In my day-to-day events with my children, there are times I do happen to enter their rooms (or the jungle as I refer to them). One such day not too long ago, they were instructed to clean their rooms. Not to their standards, not to Daddy’s standards, but to my standards. They knew what that meant. They were given a certain amount of time to accomplish their task. Plenty of time as far as I was concerned. But the day progressed and time slipped away. Not only did they not accomplish their tasks in the time allotted, they didn’t accomplish them at all in their 12 or so hours of being awake. At bedtime, that was it — I had enough. Everything was going in the trash. Perhaps then they would learn the value of their belongings and take better care of their possessions. Amidst screaming and crying, I removed every toy that was not in it’s proper place and put it in a trash bag.

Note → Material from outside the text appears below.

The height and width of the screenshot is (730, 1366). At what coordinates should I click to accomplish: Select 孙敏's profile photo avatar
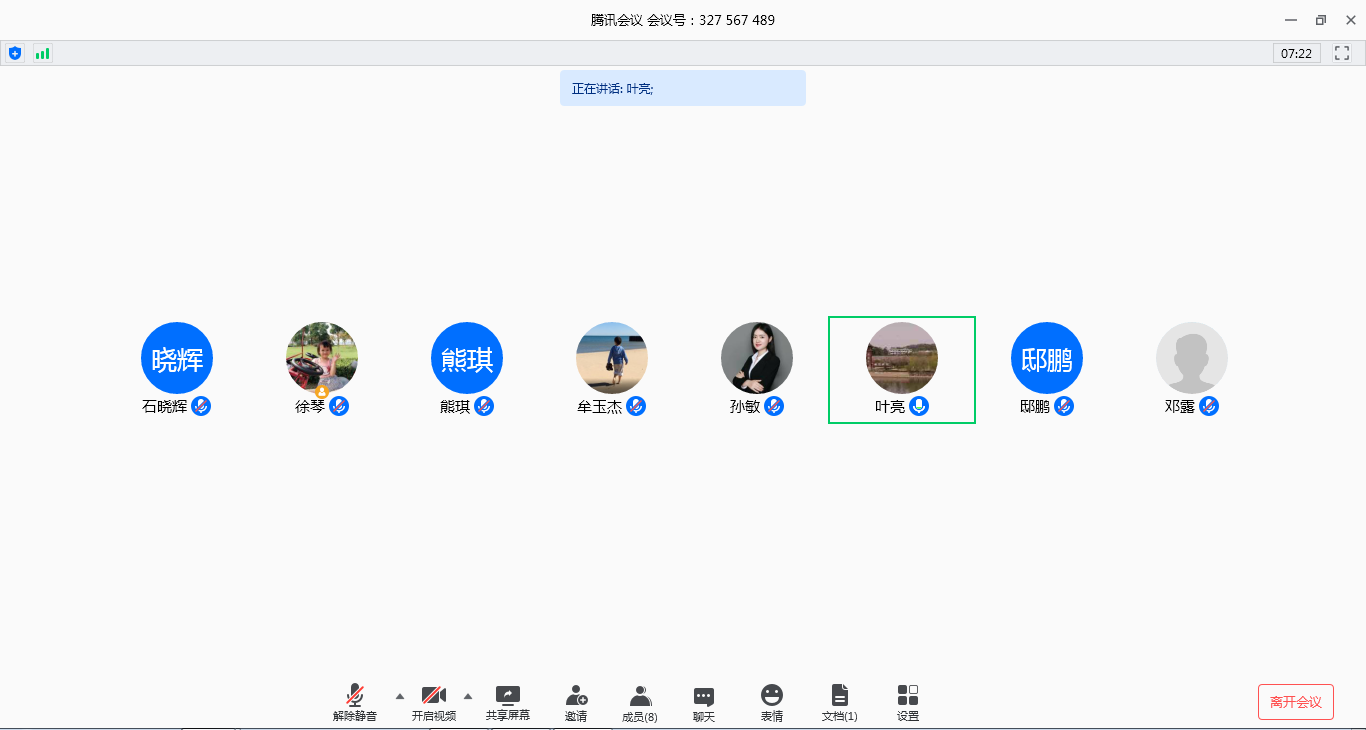click(757, 358)

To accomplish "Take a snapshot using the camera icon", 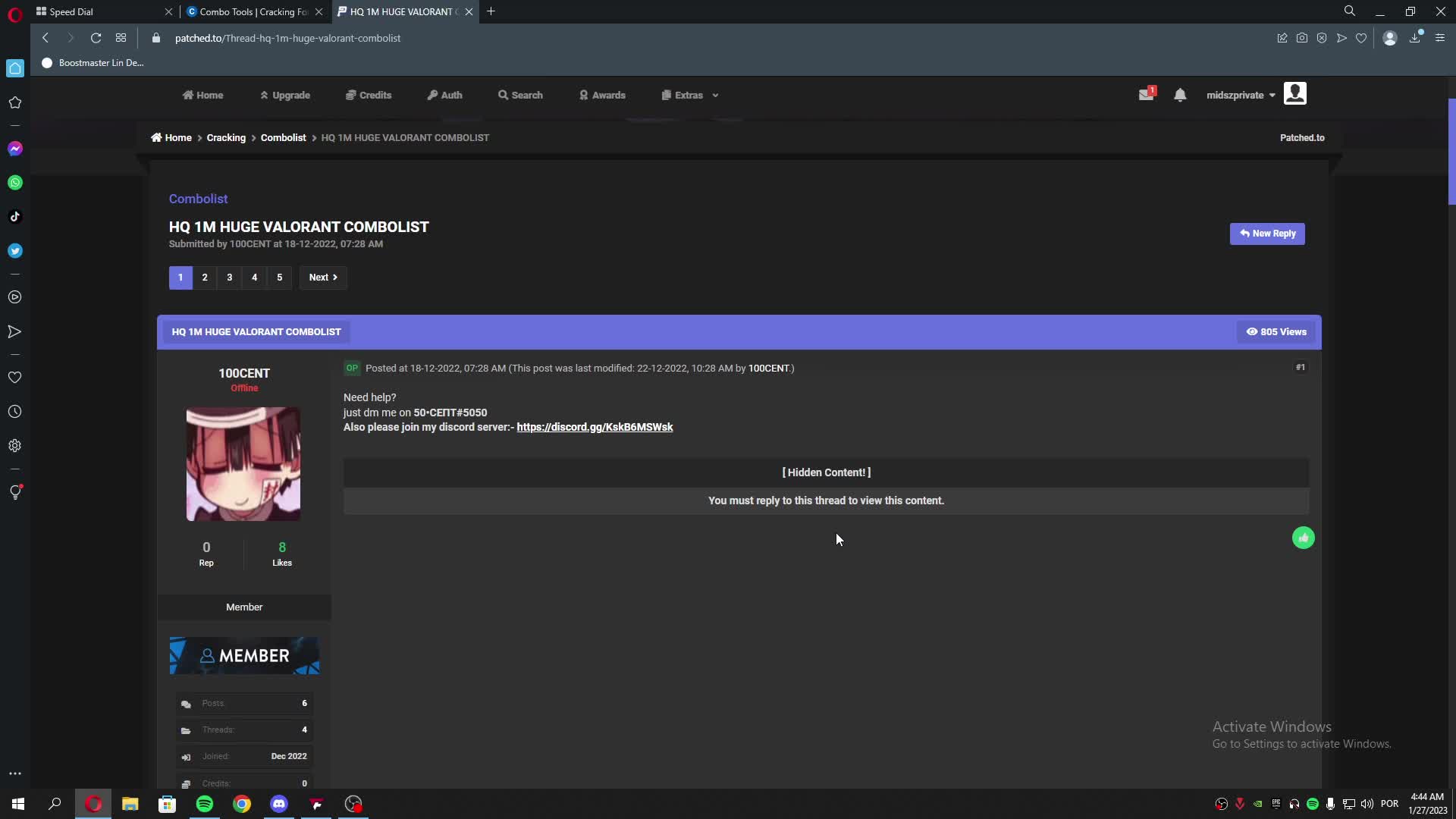I will pyautogui.click(x=1302, y=38).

As my children lay crying themselves to sleep, a feeling of guilt washed over me. Why did I feel guilty? They were given plenty of opportunity to clean their rooms. Actually I think I had given them several days warning about cleaning their rooms. This would be a lesson learned. My youngest had given in to sleep. My 10-year-old, however, was still awake. Still, I felt guilty, so I decided to soften the blow. I called Virginia downstairs. I told her that she could choose three things, and ONLY three things out of the mound of toys to keep. I told her to be careful to choose wisely, because that was all she could keep. She only gave it a moments thought. I thought for sure she would grab her Nintendo DS. Nope. I thought she may grab her Build-a-Bear dog. Nope. Surely she would grab the carrying case full of Puppy in My Pocket toys. Nope. Instead she did the unthinkable. She picked up a ceramic cat that her sister painted. I asked her why. She said because Klara made it. Then she picked up her sister’s wallet. Again I asked why. She indicated because she knew Klara would want to keep it. And last she picked up her own wallet. I didn’t ask why. Not because it was an obvious choice, but because I was speechless at what I just saw my remarkable child do. My heart melted. Somewhere in my struggles in trying to teach my children to care for others and treat people as they wanted to be treated, something must have taken root. Instead of choosing toys that meant a lot to her, she put her sister before herself, and was completely unselfish in her choices (well, not including her own wallet…which by the way was empty anyway except for her little identification card). How could I punish this lovely, beautiful, thoughtful child. Her unselfishness may have been fleeting in that moment, only to return the next day, but at that moment it was all that mattered.
I told Virginia to take all the toys back upstairs and to put them away quickly and quietly without waking her sister. I would make sure her sister knew why she had gotten her toys back. I thank God for these beautiful moments in life, especially when they happen in my family.